### Items from a data source:
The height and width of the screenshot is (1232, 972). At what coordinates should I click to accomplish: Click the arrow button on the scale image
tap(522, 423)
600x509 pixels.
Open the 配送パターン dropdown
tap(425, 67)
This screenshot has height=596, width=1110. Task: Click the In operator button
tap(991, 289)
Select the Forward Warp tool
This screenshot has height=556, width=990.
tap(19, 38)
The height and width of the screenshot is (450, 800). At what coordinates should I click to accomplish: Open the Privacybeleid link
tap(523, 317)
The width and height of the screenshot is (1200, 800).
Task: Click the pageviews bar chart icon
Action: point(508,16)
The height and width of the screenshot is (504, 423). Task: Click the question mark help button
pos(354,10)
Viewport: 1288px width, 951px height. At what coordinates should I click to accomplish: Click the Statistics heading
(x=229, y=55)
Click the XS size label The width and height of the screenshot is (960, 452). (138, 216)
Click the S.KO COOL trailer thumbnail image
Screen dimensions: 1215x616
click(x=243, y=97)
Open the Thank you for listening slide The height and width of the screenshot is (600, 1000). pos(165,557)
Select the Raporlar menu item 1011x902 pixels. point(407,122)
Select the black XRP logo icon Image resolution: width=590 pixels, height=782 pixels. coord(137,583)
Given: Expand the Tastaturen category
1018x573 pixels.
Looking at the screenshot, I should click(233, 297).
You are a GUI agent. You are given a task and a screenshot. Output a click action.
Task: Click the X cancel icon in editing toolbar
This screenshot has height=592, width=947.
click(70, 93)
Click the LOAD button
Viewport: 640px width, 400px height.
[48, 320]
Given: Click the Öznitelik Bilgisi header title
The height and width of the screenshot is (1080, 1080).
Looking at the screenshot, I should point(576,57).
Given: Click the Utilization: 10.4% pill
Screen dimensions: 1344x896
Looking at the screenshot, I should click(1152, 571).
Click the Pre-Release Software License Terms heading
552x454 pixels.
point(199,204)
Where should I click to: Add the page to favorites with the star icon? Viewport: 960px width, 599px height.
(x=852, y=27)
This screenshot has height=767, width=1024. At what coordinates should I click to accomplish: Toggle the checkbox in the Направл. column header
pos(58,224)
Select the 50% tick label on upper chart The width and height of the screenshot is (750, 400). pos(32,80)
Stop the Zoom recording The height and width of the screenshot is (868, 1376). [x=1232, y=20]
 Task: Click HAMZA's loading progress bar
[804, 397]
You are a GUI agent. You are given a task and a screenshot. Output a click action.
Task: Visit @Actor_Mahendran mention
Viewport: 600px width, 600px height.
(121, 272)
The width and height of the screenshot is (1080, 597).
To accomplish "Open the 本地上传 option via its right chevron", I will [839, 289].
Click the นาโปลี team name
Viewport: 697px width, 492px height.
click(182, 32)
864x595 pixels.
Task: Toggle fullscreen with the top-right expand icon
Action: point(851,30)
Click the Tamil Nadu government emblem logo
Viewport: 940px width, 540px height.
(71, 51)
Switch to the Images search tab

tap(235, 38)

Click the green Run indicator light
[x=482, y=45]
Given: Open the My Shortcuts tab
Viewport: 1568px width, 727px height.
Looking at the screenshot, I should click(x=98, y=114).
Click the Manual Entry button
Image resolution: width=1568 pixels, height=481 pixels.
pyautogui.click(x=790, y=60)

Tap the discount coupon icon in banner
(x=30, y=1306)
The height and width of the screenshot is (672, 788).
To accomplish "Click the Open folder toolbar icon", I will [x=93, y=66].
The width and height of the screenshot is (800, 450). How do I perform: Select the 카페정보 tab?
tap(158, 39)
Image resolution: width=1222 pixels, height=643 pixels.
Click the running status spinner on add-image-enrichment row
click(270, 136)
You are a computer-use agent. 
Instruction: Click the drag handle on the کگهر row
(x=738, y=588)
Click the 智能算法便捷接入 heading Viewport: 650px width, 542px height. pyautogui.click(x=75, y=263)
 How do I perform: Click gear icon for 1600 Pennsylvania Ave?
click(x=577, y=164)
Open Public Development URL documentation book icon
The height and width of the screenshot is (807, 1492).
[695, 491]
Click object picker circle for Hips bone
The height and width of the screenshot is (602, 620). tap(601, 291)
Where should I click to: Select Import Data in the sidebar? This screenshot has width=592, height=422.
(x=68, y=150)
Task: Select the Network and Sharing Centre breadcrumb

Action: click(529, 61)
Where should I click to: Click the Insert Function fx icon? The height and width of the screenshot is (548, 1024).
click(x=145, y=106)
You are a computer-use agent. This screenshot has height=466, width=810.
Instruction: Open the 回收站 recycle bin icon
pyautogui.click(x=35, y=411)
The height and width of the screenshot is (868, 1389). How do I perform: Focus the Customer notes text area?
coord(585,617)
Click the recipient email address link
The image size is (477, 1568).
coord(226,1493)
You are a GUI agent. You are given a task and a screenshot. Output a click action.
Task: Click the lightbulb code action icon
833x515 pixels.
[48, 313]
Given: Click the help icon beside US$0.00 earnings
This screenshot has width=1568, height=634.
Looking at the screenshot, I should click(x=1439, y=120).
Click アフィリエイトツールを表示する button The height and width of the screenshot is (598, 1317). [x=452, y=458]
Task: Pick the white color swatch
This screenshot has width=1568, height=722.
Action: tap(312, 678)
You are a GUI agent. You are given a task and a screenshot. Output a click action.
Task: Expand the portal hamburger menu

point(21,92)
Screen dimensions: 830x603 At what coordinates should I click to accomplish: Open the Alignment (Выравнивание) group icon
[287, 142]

### WHAT IS NEEDED:
Take the lines above from the one containing "1018x573 pixels." to the one containing "Given: Click the Öznitelik" and retype them exactly, both ends included, with nothing added.

### RESULT OF THE TASK:
1018x573 pixels.
Looking at the screenshot, I should click(233, 297).
You are a GUI agent. You are given a task and a screenshot. Output a click action.
Task: Click the X cancel icon in editing toolbar
This screenshot has height=592, width=947.
click(70, 93)
Click the LOAD button
Viewport: 640px width, 400px height.
[48, 320]
Given: Click the Öznitelik Bilgisi header title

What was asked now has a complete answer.